- "Not only was my cousin involved in affairs I keep at a distance, but he was a treacherous man, a man blessed, I'm afraid, with few principles. A man prepared to sell the secrets of those who trusted him to the highest bidder. I was ashamed to see him bear the Walpole name."
- ―Robert Walpole on Duncan, 1723.[src]
Duncan Walpole (1679 – 1715) was a Master Assassin of the British Brotherhood of Assassins during the early 18th century. Skilled but arrogant, Duncan later chose to betray his Order and join the Templars of the West Indies.
The second cousin of Robert Walpole, Britain's "first Prime Minister", Duncan's early life was one of relative comfort and ease. At the age of 18, he enlisted in the Royal Navy as a mid-shipman, hoping to become a naval officer. However, Duncan's impulsive nature and immoderate temper prevented him from rising quickly through the ranks, causing him to become frustrated with his progress.
After three years, Duncan gave up on the navy and instead sought his fortune with the East India Company. There, he befriended a sailor, who introduced Duncan to the Assassin Order and its teachings. Although wary at first, Duncan soon grew to serve the Order with a fervor and drive he had not known in the navy.
Betraying the AssassinsEdit
- "I accept your most generous offer, and await your arrival with eagerness. If you truly possess the information we desire, we have the means to reward you handsomely [...] Therefore, come to Havana in haste... And trust that you shall be welcomed as a brother."
- ―Torres inviting Duncan to Havana, 1715.[src]
Duncan's reputation increased along with his skills, though his impulsiveness and temper - coupled with a growing arrogance - continued to be liabilities and often led him to clash with the senior members of the British Brotherhood. Disappointed to find neither glory nor fortune with the Assassins, Duncan's loyalty to the Order faltered, which was taken advantage of by the British Templars, who eventually succeeded in turning Duncan to their cause.
In 1714, Duncan was asked by his Mentor to sail to the West Indies and meet Ah Tabai, the leader of the local Brotherhood. Seeing an opportunity to sabotage the Assassins' operation and officially join the Templars, Duncan eagerly accepted the position and departed within the month.

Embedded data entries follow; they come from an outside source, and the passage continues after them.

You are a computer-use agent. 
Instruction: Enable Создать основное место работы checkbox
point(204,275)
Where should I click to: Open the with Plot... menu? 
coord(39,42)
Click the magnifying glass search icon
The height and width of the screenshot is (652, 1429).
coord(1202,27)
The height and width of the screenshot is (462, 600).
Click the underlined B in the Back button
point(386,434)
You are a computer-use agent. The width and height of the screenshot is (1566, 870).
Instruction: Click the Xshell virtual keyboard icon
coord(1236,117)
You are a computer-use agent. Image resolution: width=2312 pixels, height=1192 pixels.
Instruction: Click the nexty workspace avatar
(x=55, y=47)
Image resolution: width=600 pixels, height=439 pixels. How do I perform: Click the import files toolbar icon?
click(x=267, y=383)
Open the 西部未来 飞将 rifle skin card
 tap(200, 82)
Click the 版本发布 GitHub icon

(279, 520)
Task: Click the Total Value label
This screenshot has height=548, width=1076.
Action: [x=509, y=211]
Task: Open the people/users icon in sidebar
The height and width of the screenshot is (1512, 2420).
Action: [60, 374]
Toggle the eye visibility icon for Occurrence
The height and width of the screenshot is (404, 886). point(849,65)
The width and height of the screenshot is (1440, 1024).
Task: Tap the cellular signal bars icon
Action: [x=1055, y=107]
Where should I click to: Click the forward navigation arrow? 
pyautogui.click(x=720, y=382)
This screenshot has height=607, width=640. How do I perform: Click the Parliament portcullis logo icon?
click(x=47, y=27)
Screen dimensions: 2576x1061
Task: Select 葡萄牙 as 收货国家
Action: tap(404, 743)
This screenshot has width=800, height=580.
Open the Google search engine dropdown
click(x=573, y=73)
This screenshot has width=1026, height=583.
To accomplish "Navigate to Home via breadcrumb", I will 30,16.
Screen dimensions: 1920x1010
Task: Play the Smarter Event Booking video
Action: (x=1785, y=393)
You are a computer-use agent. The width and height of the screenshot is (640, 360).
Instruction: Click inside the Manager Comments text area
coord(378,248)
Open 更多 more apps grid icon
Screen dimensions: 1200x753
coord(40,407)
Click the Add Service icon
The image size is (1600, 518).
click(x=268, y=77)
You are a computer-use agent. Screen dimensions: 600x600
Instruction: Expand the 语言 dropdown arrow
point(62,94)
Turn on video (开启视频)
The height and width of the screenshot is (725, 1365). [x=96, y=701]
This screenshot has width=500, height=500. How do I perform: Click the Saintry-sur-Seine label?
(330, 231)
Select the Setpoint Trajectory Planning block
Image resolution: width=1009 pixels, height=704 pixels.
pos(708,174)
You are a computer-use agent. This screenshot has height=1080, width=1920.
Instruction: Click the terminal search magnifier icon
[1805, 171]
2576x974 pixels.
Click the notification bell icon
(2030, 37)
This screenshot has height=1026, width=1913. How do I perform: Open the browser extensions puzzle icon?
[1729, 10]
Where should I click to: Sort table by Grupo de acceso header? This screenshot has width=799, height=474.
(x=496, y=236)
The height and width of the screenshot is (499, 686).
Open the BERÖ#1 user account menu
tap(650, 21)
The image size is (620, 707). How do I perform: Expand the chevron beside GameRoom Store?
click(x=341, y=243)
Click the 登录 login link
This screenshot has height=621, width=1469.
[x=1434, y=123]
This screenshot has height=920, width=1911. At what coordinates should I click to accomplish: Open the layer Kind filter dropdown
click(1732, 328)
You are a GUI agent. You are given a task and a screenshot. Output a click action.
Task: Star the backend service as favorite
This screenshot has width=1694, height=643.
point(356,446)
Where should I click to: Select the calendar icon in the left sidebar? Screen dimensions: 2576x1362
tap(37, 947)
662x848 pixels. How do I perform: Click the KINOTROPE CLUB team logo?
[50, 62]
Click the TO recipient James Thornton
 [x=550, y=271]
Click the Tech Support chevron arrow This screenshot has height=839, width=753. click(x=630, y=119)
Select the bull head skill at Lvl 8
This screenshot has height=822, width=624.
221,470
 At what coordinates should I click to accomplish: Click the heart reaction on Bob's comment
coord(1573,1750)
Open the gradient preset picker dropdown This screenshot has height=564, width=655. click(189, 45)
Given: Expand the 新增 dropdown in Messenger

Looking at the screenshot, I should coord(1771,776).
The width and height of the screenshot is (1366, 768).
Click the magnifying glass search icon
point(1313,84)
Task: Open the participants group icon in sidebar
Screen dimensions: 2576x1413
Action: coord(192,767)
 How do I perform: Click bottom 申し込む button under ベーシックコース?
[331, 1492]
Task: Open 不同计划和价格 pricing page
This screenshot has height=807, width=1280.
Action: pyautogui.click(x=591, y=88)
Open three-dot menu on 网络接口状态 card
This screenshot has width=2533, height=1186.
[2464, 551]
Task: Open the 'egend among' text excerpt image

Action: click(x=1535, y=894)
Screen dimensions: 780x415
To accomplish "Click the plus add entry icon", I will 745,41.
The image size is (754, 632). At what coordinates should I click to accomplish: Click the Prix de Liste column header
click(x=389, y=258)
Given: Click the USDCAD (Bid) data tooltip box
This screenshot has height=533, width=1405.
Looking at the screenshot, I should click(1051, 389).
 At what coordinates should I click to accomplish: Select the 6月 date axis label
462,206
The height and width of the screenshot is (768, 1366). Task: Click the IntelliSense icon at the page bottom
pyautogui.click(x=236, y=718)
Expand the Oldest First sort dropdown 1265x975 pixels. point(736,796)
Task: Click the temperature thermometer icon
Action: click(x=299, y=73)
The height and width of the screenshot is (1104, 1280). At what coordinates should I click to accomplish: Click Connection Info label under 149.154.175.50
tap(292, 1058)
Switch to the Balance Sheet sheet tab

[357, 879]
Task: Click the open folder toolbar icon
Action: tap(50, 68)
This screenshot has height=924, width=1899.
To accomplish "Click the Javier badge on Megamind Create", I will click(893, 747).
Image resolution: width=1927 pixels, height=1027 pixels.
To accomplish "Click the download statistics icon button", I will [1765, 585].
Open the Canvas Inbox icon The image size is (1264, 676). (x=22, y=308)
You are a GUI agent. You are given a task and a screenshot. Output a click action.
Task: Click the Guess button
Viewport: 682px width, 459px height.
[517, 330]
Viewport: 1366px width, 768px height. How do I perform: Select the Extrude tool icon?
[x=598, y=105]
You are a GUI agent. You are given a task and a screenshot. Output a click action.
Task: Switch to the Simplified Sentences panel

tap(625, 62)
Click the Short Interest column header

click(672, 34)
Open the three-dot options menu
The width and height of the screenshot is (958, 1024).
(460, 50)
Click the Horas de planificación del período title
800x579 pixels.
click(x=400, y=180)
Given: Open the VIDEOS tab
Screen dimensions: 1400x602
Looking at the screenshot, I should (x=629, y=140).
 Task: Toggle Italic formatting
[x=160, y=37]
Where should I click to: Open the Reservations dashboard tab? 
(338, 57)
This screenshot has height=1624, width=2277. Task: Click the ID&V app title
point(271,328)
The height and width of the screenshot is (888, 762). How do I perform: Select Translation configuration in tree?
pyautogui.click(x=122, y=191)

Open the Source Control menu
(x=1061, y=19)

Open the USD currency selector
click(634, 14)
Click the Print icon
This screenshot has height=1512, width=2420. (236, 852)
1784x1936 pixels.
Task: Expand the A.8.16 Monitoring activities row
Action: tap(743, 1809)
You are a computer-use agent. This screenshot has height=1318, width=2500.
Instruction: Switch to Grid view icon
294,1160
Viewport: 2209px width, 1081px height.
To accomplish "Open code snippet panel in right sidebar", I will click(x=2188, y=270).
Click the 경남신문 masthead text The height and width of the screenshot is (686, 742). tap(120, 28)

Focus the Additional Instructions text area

Arriving in early 1715, Duncan requested to train under Ah Tabai, utilizing the next few months to integrate himself into the local Brotherhood and gather valuable information about the locations of various Assassin bureaus in the area. In secret, Duncan also began corresponding with Laureano de Torres y Ayala, the Spanish Governor of Cuba and the Grand Master of the Templar Order in the West Indies. The pair arranged to meet in Havana, where Duncan would be officially inducted.
Around June, Ah Tabai learnt that the Templars had imprisoned a Sage in the southern Spanish colonies and entrusted Duncan with the task of intercepting the Templar ship that was carrying the captive. Seizing his chance to abandon the Assassins, Duncan agreed to this task and departed on a frigate called HMS Intrigue, setting sail for Havana to join Torres.
- Duncan: "I can pay you. Isn't that the sound you pirates like best? One hundred escudos."
- Edward: "Keep talking."
- Duncan: "Will you or won't you!"
- —Duncan attempting to enlist Edward's help, 1715.[src]
However, while en route, HMS Intrigue attacked a pirate brig, the Jacobite, which was captained by Abel Bramah. The pirates managed to de-mast the frigate, but soon found that their own weapon magazine had been hit. Boarding the ship, Duncan assassinated the captain, but was thrown overboard by the magazine's explosion.
Shipwrecked in Cape Bonavista, Cuba, Duncan attempted to enlist the aid of the only other survivor, the pirate Edward Kenway, in reaching Havana. Edward attempted to haggle the price of passage, but Duncan threatened him with a flintlock pistol in response, only to find that it was unable to fire due to wet gunpowder; Duncan subsequently fled into the jungle, and Edward gave chase. During this chase, the gunpowder in Duncan's flintlock dried, allowing the Assassin turncoat to shoot Edward once with his flintlock, angering the pirate who would eventually duel and kill him.
On Duncan's corpse, Edward found a letter from Torres, referencing the cargo Duncan was bringing to him: a blood vial and maps pertaining to the locations of Assassin bureaus across the Caribbean. Edward chose to assume Duncan's identity and collect the reward for himself, unknowingly plunging headlong into the secret war between the Templars and the Assassins.
- Duncan is the Anglicized form of the Gaelic name Donnchadh meaning "brown warrior", derived from Gaelic donn "brown" and cath "warrior". Walpole is an English surname originating from either Norfolk or Suffolk.